It's not as simple as guiding your team to the best record over the course of the NHL's regular season to bring home the coach of the year award.
Fortunately then, for Alain Vigneault, that the Canucks' impressive run to the Presidents' Trophy has been anything but simple.
With much buzz now surrounding the individual year-end awards, Vigneault is as much in the mix as any other favourite in the running for the Jack Adams Award.
He is trying to become the first head coach to capture first overall in the NHL and claim the head coach of the year in the same season since 2000, when Joel Quenneville completed the feat.
The argument in handing out the award usually revolves around whether it should go to a coach who overachieves with a less than powerhouse roster, or the coach who maximizes the most out of a favourite.
"You look at a guy like Jacques Lemaire. Comes in (with the) team with the worst record and all of a sudden they're almost in the playoffs," said Canucks goalie Roberto Luongo. "That's not something that's easy to do. Alain came in, already we had a good team with high expectations, but we took it to another next level. Both I think, are equally impressive."
There have been several impressive performances this year. Aside from the aforementioned Lemaire, who took a lifeless Devils squad and pushed them back into the playoff picture, there's also been the work of Penguins coach Dan Bylsma. No one would have imagined that their top line would consist of Jordan Staal, Alex Kovalev and Chris Kunitz and they would still be in contention. But Bylsma has been able to work with a roster devoid of the NHL's best player (Sidney Crosby) and their team's second most talented player (Evgeni Malkin).
Mike Babcock has worked a similar patchwork lineup shuffle in Detroit, and was still able to claim the team's ninth division title in 10 years. Only three players on the roster have played all 79 games thus far for the Wings this season, and nine regulars (including Pavel Datsyuk, Kris Draper, Brian Rafalski and Dan Cleary) have played 65 games or less.

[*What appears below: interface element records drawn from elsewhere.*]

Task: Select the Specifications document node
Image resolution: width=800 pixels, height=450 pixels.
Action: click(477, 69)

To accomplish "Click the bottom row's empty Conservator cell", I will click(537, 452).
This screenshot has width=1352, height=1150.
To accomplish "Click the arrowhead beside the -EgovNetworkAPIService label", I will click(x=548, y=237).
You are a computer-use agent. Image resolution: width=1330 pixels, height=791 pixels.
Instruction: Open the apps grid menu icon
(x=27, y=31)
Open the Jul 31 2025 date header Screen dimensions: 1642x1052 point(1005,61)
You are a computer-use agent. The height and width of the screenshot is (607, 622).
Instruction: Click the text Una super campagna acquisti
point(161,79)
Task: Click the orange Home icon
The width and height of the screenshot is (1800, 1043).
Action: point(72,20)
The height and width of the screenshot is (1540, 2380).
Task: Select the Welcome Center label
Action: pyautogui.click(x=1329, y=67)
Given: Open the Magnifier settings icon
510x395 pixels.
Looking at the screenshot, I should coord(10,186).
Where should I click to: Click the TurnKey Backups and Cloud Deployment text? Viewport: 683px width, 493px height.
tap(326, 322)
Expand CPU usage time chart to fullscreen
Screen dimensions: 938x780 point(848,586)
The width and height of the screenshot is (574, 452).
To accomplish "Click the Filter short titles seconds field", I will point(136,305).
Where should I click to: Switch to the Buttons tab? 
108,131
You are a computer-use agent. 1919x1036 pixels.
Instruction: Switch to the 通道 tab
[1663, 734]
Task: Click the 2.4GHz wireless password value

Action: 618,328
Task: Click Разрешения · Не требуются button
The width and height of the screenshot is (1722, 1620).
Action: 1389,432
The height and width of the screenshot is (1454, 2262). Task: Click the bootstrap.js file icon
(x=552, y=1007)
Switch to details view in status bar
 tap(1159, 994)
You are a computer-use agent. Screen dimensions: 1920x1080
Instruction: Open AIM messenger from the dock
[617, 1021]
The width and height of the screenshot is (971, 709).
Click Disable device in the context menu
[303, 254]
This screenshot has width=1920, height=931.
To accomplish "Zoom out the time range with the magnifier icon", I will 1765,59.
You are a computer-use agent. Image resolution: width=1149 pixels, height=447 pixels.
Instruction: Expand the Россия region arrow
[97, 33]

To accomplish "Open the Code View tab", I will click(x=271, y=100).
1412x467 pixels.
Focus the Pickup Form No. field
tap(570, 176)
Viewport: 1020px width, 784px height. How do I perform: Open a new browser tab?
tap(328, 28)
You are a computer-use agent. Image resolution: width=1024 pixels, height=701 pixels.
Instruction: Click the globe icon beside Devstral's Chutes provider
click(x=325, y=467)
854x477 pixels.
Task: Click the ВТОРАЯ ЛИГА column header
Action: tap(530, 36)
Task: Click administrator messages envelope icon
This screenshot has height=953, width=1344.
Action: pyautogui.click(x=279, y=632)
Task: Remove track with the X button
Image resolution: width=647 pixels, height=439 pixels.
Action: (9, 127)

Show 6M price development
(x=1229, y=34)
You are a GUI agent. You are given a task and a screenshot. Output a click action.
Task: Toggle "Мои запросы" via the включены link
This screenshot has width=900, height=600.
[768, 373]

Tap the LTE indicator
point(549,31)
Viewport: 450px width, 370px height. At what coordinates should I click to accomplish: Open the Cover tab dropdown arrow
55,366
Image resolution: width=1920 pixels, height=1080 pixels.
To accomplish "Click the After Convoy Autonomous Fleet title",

But Vigneault has not only faced similar flux with his roster, he's faced the most. No team has used more players than the Canucks this season - highlighted by a stretch where five regular defencemen were out of the lineup at the same time. Despite that, Vancouver has lost three games in a row in regulation just one time all season.
"We've had a lot of injuries this year, and he's kept the ship on course. A lot of credit goes to him," said defenceman Kevin Bieksa.
"That's what coaches try and do, you try and get your team to play the right way. You try and maximize what you have on any given night," Vigneault said. "Injuries are a huge factor of some teams having more success than others. I've said a few times with the number of injuries that we've had, I'm really impressed with how this group has responded with consistent play."
It's the kind of play that has the Canucks in a position to still finish the season 10 points better than the second-best team in the NHL - and has them one of the favourites for the Stanley Cup.
And has Vigneault in position to take home his second Jack Adams Award with Vancouver in the last five seasons.